Rumi, the 13th-century Muslim poet, has become a household name in recent decades, even becoming North America’s best-selling poet thanks to English translations of his work. Verses of his poetry are used to start yoga sessions, religious ceremonies and weddings, and are ubiquitous on social media, in addition to actual sales of his books. His universalist outlook means that his poetry is quoted by practitioners from a variety of traditions, but with little Persian Sufi poetry readily available to compare it to, Rumi’s approach as a poet is completely unknown to most readers. It’s a shame because he was a subversive innovator.

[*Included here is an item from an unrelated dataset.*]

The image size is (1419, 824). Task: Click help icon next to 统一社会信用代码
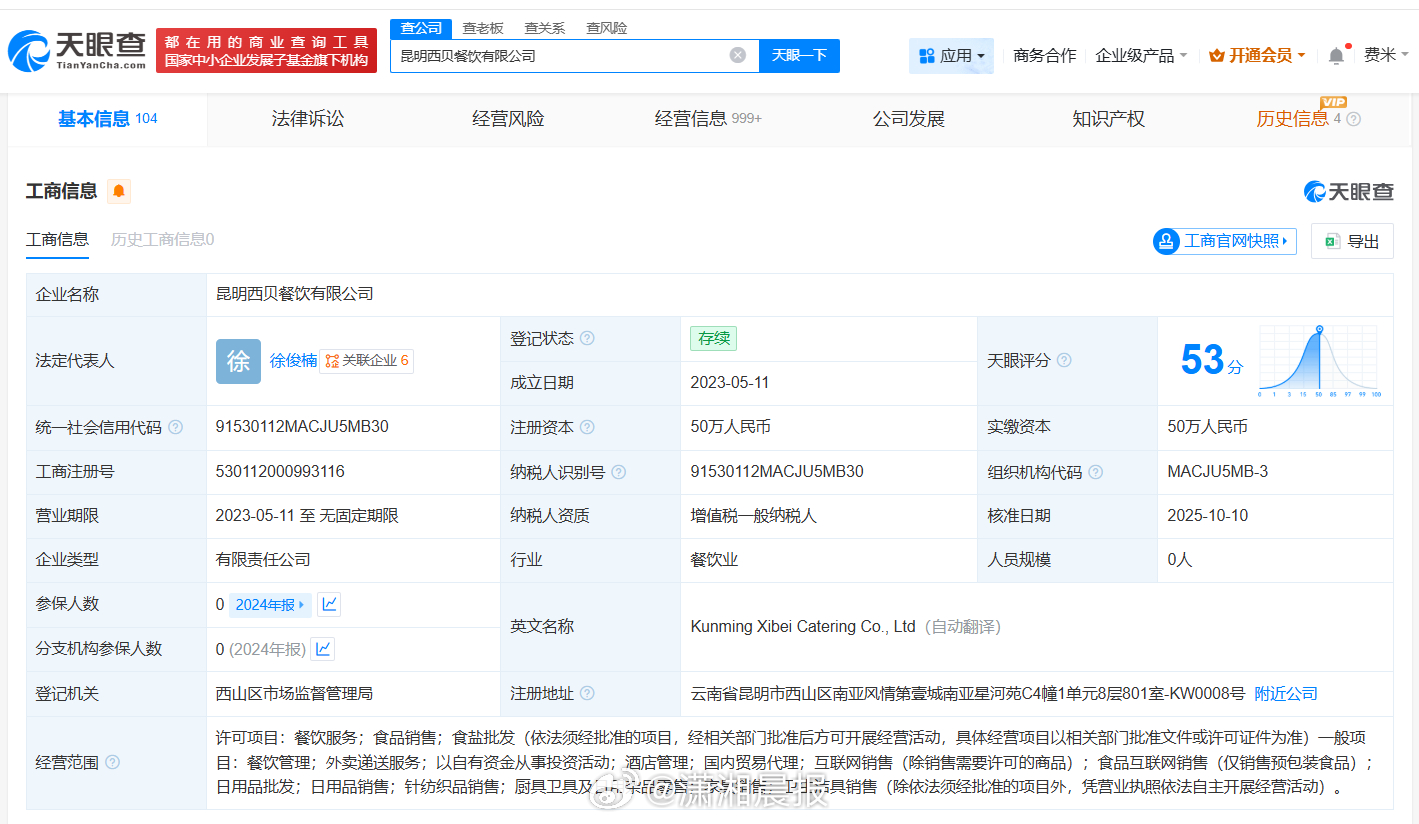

Two things distinguish Rumi’s lyric poetry. The first is the deliberately childish language used in many of his poems, including “Yar mara” – meaning “I have a beloved” – a highly interpreted poem in which “thou art” is repeated 29 times in only eight verses. And second, the breaking of genre boundaries: among his lyric poems are mystical exegeses of the Quran and a famous homily on the Hajj pilgrimage with the refrain “O Hajj pilgrims, where have you been? The Beloved is here, come back! The rebellion in the message should come as no surprise to a poet who subversively innovates with the form of his poems in a tradition of writing where one expected to strictly follow the refined conventions of love poetry.
Rumi’s subversive Masnavi
Rumi’s magnum opus is The Masnavi (literally, “The rhyming couplets”). This poem is so revered in the Muslim world that it is commonly referred to as “The Quran in Persian”. The Masnavi is also probably the longest mystical poem by a single author ever written in a civilization with approximately 26,000 verses spread over its six volumes. It contains by far the highest frequency of quotations from the Quran among the poems of the masnavi form, but its sources are vast, including religious scriptures, folklore, and works on astronomy and medicine.

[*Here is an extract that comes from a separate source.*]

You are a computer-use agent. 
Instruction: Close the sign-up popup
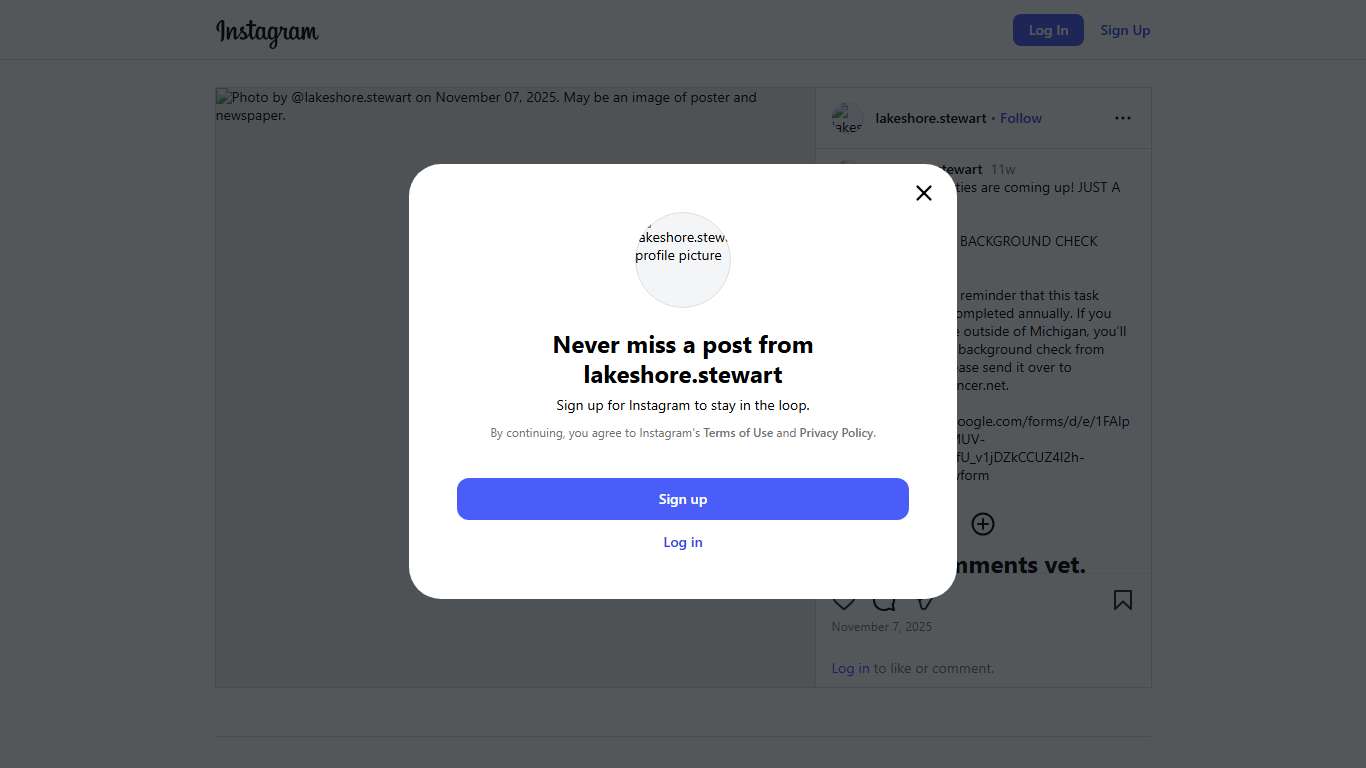click(924, 193)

Similar to his lyric poetry, Rumi Masnavi is predictably subversive. It does not begin with the standard religious phrase used to begin all other Muslim books (“In the name of God…”), and instead features 18 verses that begin and end with the same letters that phrase begins and ends with. par, the Arabic alphabetical equivalent of “b” and “m”. The poem also contains many lyrical passages traditionally excluded from didactic masnavi form in which the poet does not normally refer directly to himself. Rumi interrupts his stories and homilies at will in this poem, explaining that he demands the immediate attention of his readers and does not want them to anticipate the end of the plots.
“Of all the Persian poets, it should come as no surprise that Rumi is the one who tries something new and controversial.”

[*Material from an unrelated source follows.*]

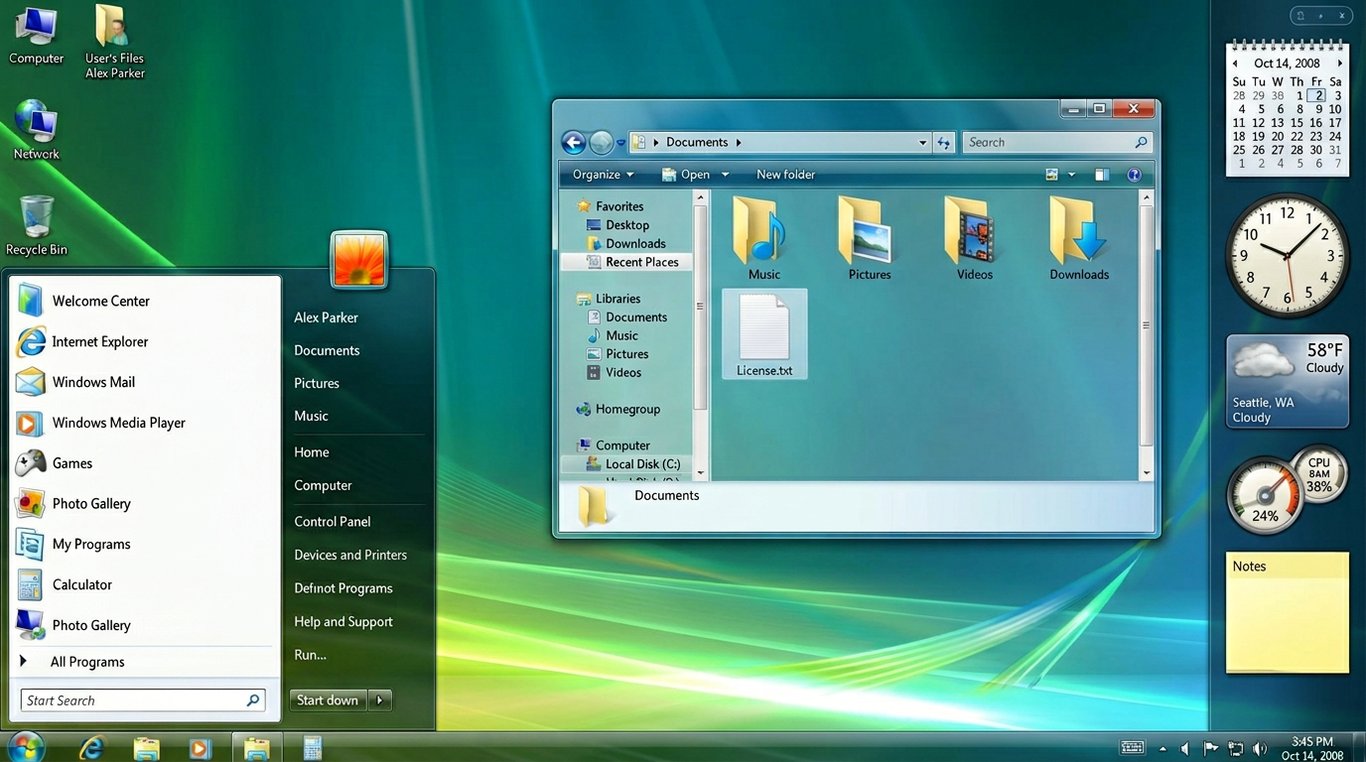The image size is (1366, 762).
Task: Go back to the previous folder
Action: point(573,141)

The most notorious of all of Rumi’s poetic innovations is his inclusion of sexually explicit stories alongside exegesis of scripture and stories of prophets. These stories are extraordinary in their own way because, while others masnavi the poems have stories about sexual encounters, Rumi provides all the raw details about genitalia and bodily fluids. book five of The Masnavi includes most of these passages. Probably the most talked about story is that of the hostess who finds out that her maid has secretly had sex with her donkey. Her reaction is to send the maid on an errand so she can secretly try out the donkey herself. Not having learned from the latter of the need to use a device to prevent full penetration, the encounter ends up killing her. Other simpler sexually explicit stories tend to be about fornication, with a comical example depicting a religious sheikh rising and performing the Muslim ritual prayer when interrupted by his own wife after having sex with her servant.
Most commentators on Rumi’s sexually explicit stories shyly avoided discussing them. As part of Book Five of The Masnavi, it’s not too hard to see that they warn of hidden corruption, similar to many stories in this volume that don’t have sexual content. But the real mystery for most people is why Rumi should have used this type of content. Of all the Persian poets, it should come as no surprise that Rumi is the one who tries something new and controversial. Moreover, when one closely observes his poetic innovations, one comes to the conclusion that they constantly serve to amplify the effect of his words.
Not satisfied with the refinement of expression, Rumi was a poet who sought to shake his audience into action, hence his interactive involvement in his poems against all convention, the often childish level of language and heavy repetition. There is nothing more shocking than sexually explicit content – and also nothing more memorable. Moreover, the degree of shame involved in having one’s sexual activity exposed in stark detail is the most powerful warning of all against harboring hidden corruptions rather than undergoing the full purification process on the Sufi path. . Rumi was a master at keeping his audience engaged and receptive to the transformation his teachings could bring to them. For him, the end justified the means, whatever rules, conventions and taboos they might break.